A photo posted by Katie McKissick (@katie_the_beatrice) on Mar 14, 2015 at 10:06am PDT

I used to catch lizards all the time as a kid growing up in Nevada. We called our local species "blue bellies," but I had never come across one in my current home of Los Angeles. This one was sluggish, as it was early and still chilly outside. (Well, California "chilly," meaning about 65 degrees Fahrenheit). Since lizards, like all of their reptile brethren (and sistren), are ectotherms--often referred to as "cold-blooded"--they don't control their body temperature, but rely on the environment to dictate their internal temperature and therefore metabolic rate and resulting energy level, which is why there is nothing a lizard loves more than a rock baking in the sun. I can relate.

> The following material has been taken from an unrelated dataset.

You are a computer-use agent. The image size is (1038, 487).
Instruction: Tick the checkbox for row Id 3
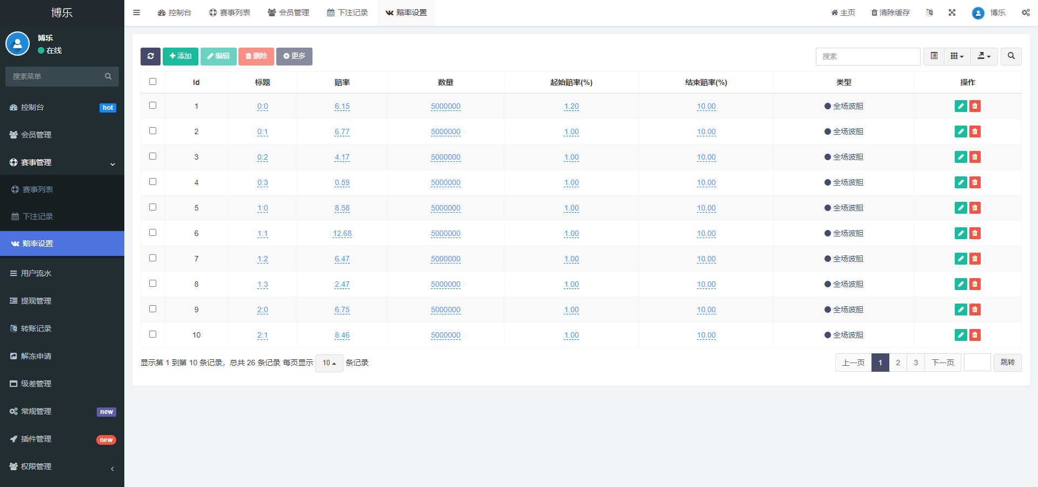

Since ectotherms don't waste any of their energy on silly things like heating their bodies like we do, they can get by on surprisingly little food. The skinks I had as pets growing up only needed a cricket every few days. Even big reptiles like crocodiles eat once every week or two, which leads me to my favorite reptile factoid: crocodiles, if they need to, can go without a meal for over a year. A YEAR. Even for an ectotherm with low energetic needs, that is rather impressive, don't you think?

 

I know it's a bit of a false equivalency to even suggest a diet comparison between myself and a crocodile. But come on. A year?! A year is such a long time to go without a meal!